I brainstormed with publisher, Peggy Elam, about horror movie titles at least one candidate became a chapter heading–“Attack of the 50-Foot Wedding Planner.” Bride of the Living Dead was my favorite, but I went back and forth about it for some time because I didn’t want to raise false expectations among fans of the undead. In fact, one zombie-loving blogger, mystery author Dani Fredsti, read the book with that expectation. She was kind enough to say that she came for the zombies and stayed for the humor. But her reaction and comments from zombie fans on her blog made me consider what the book would have been if I’d taken the story into the horror realm—zombie wedding caterers, vampire tuxedo rental companies, werewolf indie film directors. It would have been a different book for sure!

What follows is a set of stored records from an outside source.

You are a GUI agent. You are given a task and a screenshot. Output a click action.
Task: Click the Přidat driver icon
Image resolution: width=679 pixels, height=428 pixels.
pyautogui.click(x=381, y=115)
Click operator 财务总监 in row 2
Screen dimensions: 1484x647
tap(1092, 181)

Debbie:: Maybe that’s next?

What went into the way you handle Sky’s anorexia? Have you known anorexic people? (Spoiler question: do you think Daria’s wedding is part of what enables Sky to seek treatment? And did you purposely not tell us how successful the treatment is, or is that just where the book ended?)

Lynne:: Honestly, to the best of my knowledge, I have never been close to anyone suffering from anorexia. However, I have been exposed to other conditions where a loved one is either secretly or defiantly pursuing a self-destructive course, and I think the frustration that friends and family members feel must be similar. I’m also proud of my characters in Bride of the Living Dead in that they came together as a family to optimize a situation where treatment was not a simple or affordable option. As far as Sky’s future, I wanted to create a situation that reflects real life in so many chronic, physical and mental conditions, where treatment is one day at a time and success is not so much a destination as a way of building better ways of coping and trusted resources to call on when the disorder arises again.

Debbie:: Thanks for writing the book! I really enjoyed it, and I’m sure lots of Body Impolitic readers will follow suit.